Cost model
The cost model the optimizer minimizes: holding cost + shortage cost = expected total cost.
The two cost components
AInventory's optimizer minimizes a cost function with two terms:
Expected total cost = E[Holding] + E[Shortage]
Both are calculated as averages over all Monte Carlo scenarios for a SKU.
Holding (cost of carrying inventory)
Holding captures the cost of having units in stock that did not sell:
Holding = (Σ_{h=1}^{W} inv_end[h]) × storage_rate
The storage rate is the cost per unit per period of carrying inventory (including the cost of tied-up capital, physical space, and obsolescence risk). The sum of ending inventories over the W horizons of the window penalizes accumulated excess: the more surplus stock held for longer, the higher the holding cost.
Shortage (cost of stockout)
Shortage captures the cost of being unable to fulfill demand:
Shortage = unserved_units × shortage_penalty
The shortage penalty reflects the unit cost of not having inventory when it is needed: lost sales, contractual penalties, emergency replenishment, or damage to the customer relationship. In most contexts, the shortage penalty far exceeds the storage rate — sometimes by an order of magnitude — which leads the optimizer to favor high service levels.

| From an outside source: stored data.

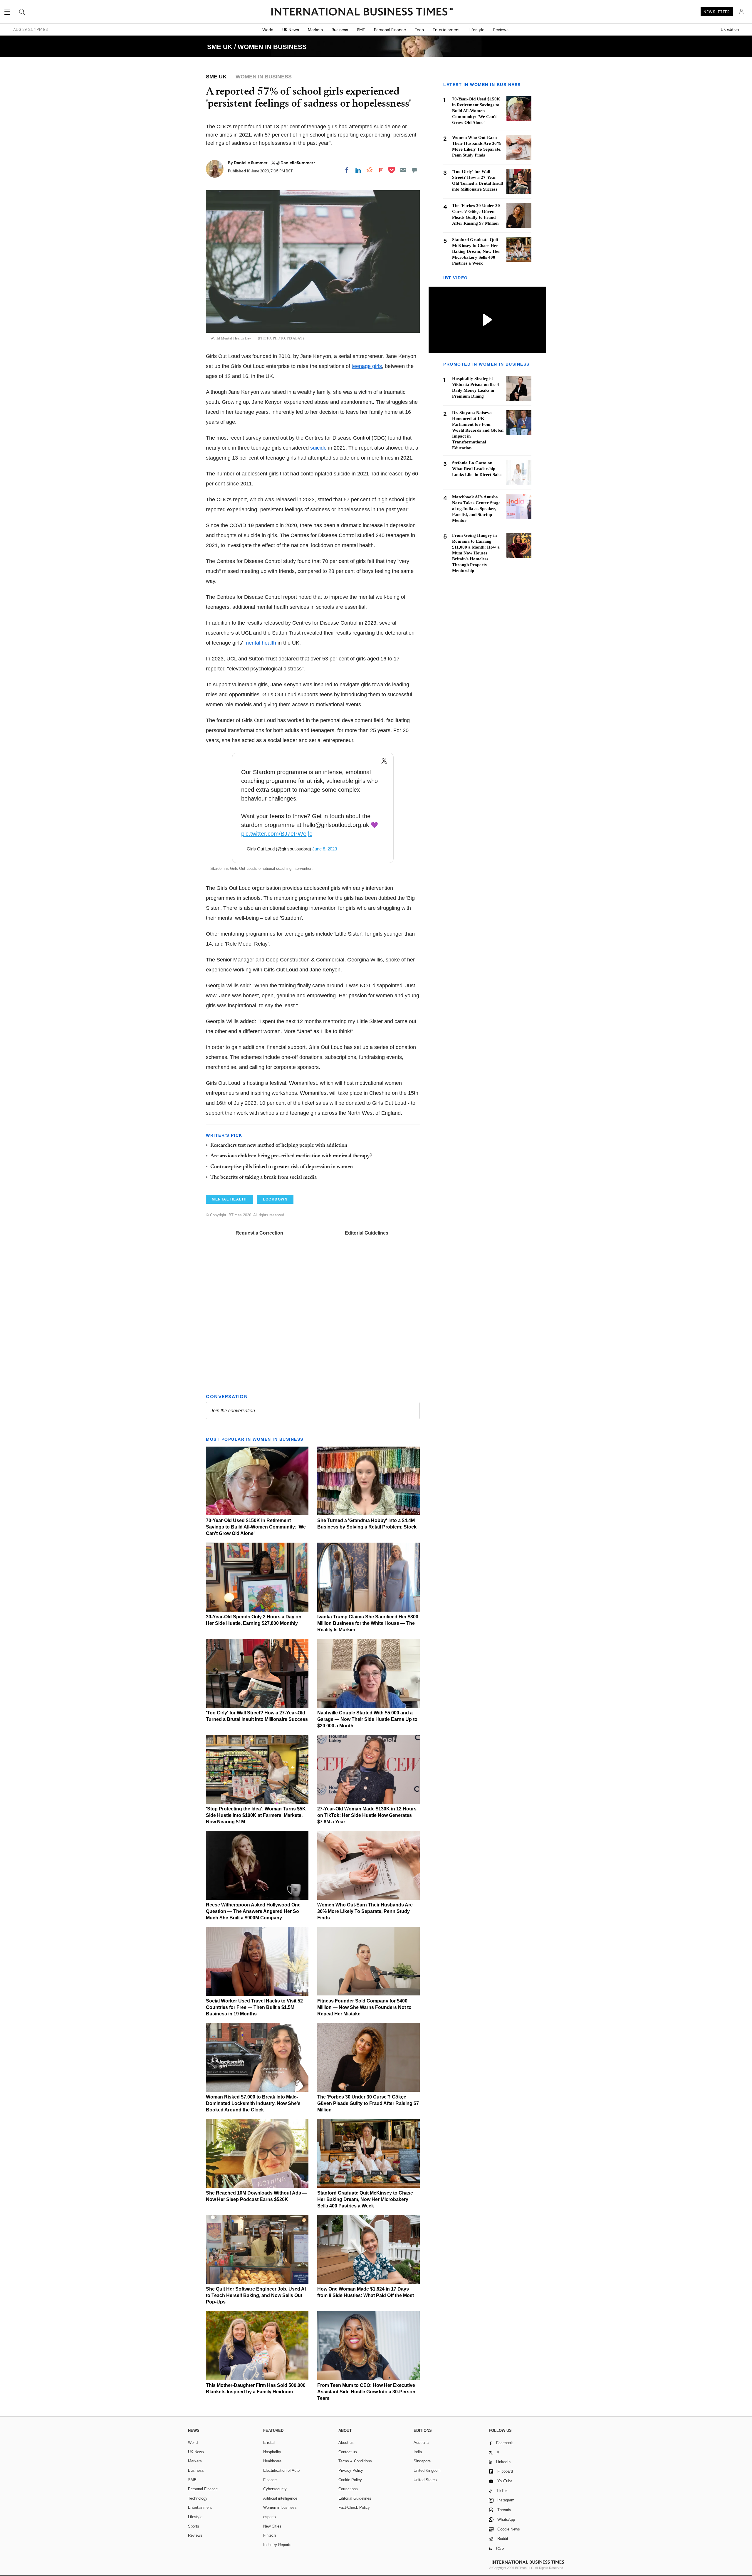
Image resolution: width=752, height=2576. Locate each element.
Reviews (500, 29)
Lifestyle (476, 29)
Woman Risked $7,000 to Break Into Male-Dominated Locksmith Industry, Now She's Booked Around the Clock (253, 2103)
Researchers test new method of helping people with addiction (278, 1145)
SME (361, 29)
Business (340, 29)
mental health (260, 643)
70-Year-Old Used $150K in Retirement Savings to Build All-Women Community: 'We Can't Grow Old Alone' (256, 1527)
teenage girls (367, 366)
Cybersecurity (275, 2489)
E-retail (269, 2442)
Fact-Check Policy (354, 2507)
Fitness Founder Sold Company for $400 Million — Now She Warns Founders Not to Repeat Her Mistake (364, 2007)
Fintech (269, 2535)
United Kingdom (427, 2470)
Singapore (422, 2461)
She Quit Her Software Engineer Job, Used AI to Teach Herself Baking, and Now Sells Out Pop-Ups (256, 2295)
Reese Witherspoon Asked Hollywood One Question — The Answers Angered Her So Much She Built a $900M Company (253, 1911)
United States (425, 2480)
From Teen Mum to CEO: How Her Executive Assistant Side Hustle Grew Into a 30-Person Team (366, 2392)
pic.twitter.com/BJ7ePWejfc (276, 833)
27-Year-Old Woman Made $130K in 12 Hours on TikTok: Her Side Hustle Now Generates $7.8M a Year (367, 1815)
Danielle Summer (251, 162)
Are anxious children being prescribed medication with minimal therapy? (291, 1156)
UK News (290, 29)
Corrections (348, 2489)
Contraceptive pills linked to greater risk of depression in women (281, 1167)
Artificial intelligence (280, 2498)
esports (269, 2517)
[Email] (403, 170)
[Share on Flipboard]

Why there is no ordering cost
The model does not include an ordering cost (setup cost or fixed cost per order). In practice, most product categories in AInventory have marginal or zero ordering costs (electronic purchase orders, established supplier relationships). The only constraint on order size is the MOQ (Minimum Order Quantity): if the computed Q is smaller than the supplier's MOQ, it is rounded up to the MOQ.
Without an ordering cost, the model never has an incentive to place large orders to "make the trip worthwhile"; the only brake is the MOQ. This means the optimal order size genuinely reflects the needed coverage without distortions from artificial economies of scale.
The total cost vs k curve
For policies that use the k factor, the optimizer evaluates each value in the k grid and computes the corresponding expected total cost. The resulting curve is U-shaped (convex) with a minimum:
- For very low k: holding is small but shortage dominates. Stock is insufficient to cover high-demand scenarios.
- For very high k: shortage is nearly zero but holding dominates. Stock exceeds what realistic demand can absorb.
- At the optimal point k*: marginal increments of k no longer reduce shortage enough to offset the increase in holding.
The system identifies k* as the argmin of that curve:
k* = argmin_{k} E[holding(k) + shortage(k)]
Cost dominance as a diagnostic
The composition of total cost at the optimal k also has diagnostic value:
- If holding dominates: the system is oversized for this SKU. The optimizer may be responding to an excessively high shortage penalty parameter, or the SKU may have a very stable demand pattern that does not justify so much buffer.
- If shortage dominates: the system is undersized. The lead time is probably long, demand is highly volatile, or the shortage penalty does not reflect the true cost of stockouts.
Neither case is a model error: they are signals about input parameters or SKU characteristics that the planner can investigate.